When the Southern Cross drowns


By Albi Prinsloo

There is something sinister about a hospital just before five in the morning.

The twilight hollow-eyed corridors. The courageous rattle of a drip stand on the way to the bathroom next to a dressing gown shrunk in front.

Angels in uniform swooping lightly past you. Mona Lisa smiles. Shoe soles that slide on a mirror-shiny floor. A bell that rings somewhere in a room.

The Berco soap dispenser next to the sink in Hall F whispers care: here we look at you, we stitch you back together. We make you better.

It’s part of our clinging to life. Like the anesthetist’s questions before a forced surrender to a dreamless unconsciousness. That in which fate will envelop you without contradiction: “When was the last time you ate or drank?” “Allergic to something?”.
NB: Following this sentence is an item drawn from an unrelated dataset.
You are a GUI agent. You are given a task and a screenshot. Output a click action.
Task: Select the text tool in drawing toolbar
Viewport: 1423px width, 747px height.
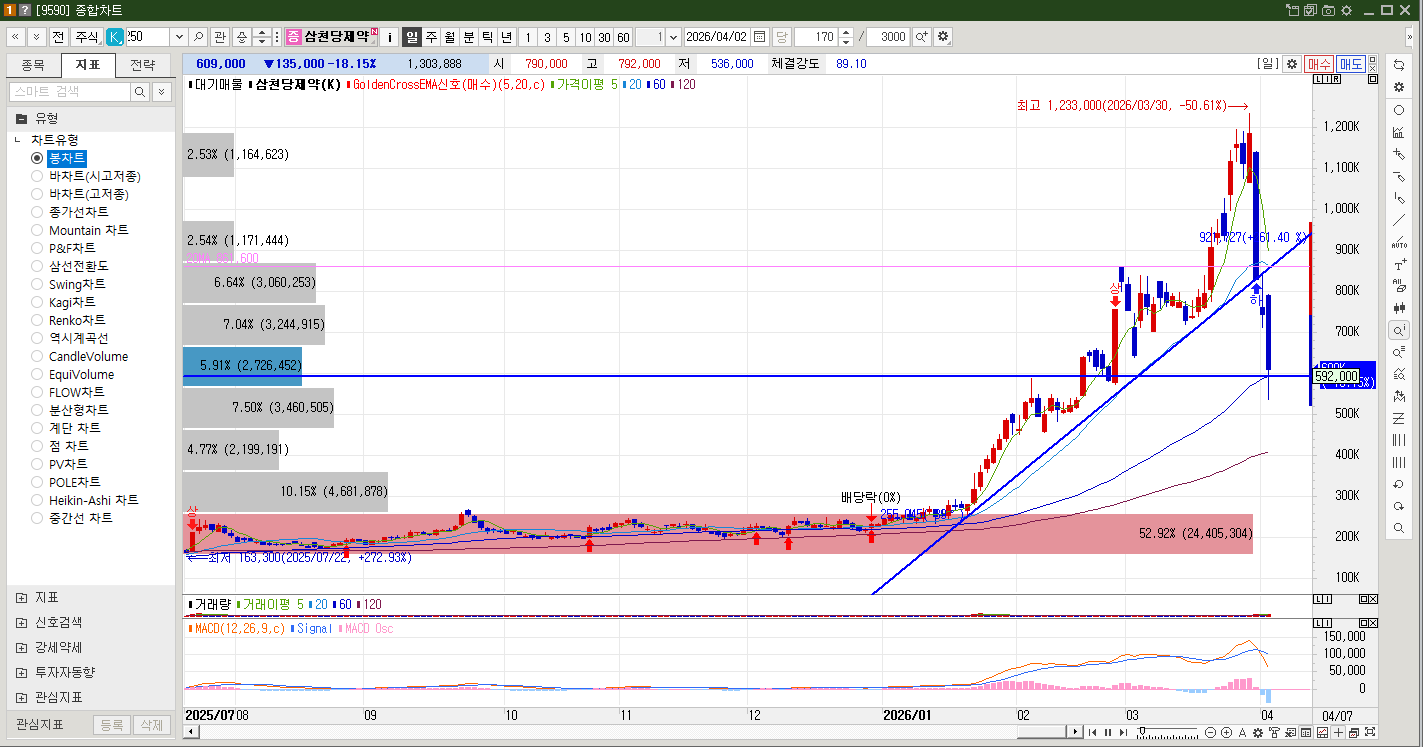point(1398,266)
And yet as everyday as the Wiesenhof coffee shop that was once part of almost every hospital’s entrance hall.

When you watch daily next to a loved one whose condition slips unbridled between hope and despair, your doubt becomes one with that of others. Do you recognize your speechlessness in their eyes. We all share in the rhythm of our human frailty.

Also in everyone’s overnight bag full of stories.

The real estate agent who anxiously wonders if her client has already signed the contract.

The farmer on this side of Delmas who wants to go to the orchards – before it ripens.

The beautiful woman in her fifties. In the evening, when everyone is asleep, she gently takes her cell phone out of the drawer. Her words simply a repetition of the previous night: “Angel, where are you..?”

And then there is BJ.

Bee-Jay. High care. Kidney failure. The dripping on his tanned hand looks out of place. A thin tube between vein and discharge. His umbilical cord to freedom.

He likes to tell about his hike in the Luangwa Valley. Just him and the tracker, Pepokae. The time when he thought he was never going to make it. But here he lies, years later, to tell the story again.

It was right before Christmas. Rainy season. The clouds were threatening all day, but it wasn’t until late afternoon, on the way back, that the sky mercilessly opened over them. That night, he says, the Southern Cross drowned.

In the casting flags, every bush and tree later looked the same: unknown.

Early in the afternoon they passed a pack of lions and this made BJ uneasy. No little flame would leak on soaked wood.

Out of desperation, he and Pepokae found a seat in the clearing of a trodden forest path. Back to back. Waiting for the first light. At times, when the rain turned, he imagined he could hear Dirtybeard’s raspy breathing. Sommer here, close.

When the first twilight rays broke the horizon, they began to make preparations.

Around them lay the lion’s tracks. And there, barely a breath away from his own stern’s marks in the path, the lion’s wagging tail literally scraped open a deep V in the mud…

Through the drawn curtains of Hall F, a new day also breaks. Somewhere a baby is being lifted into life. Somewhere someone is dying with their eyes open.

After all, life is not measured by how long we live.

  • Albi Prinsloo is a retired journalist.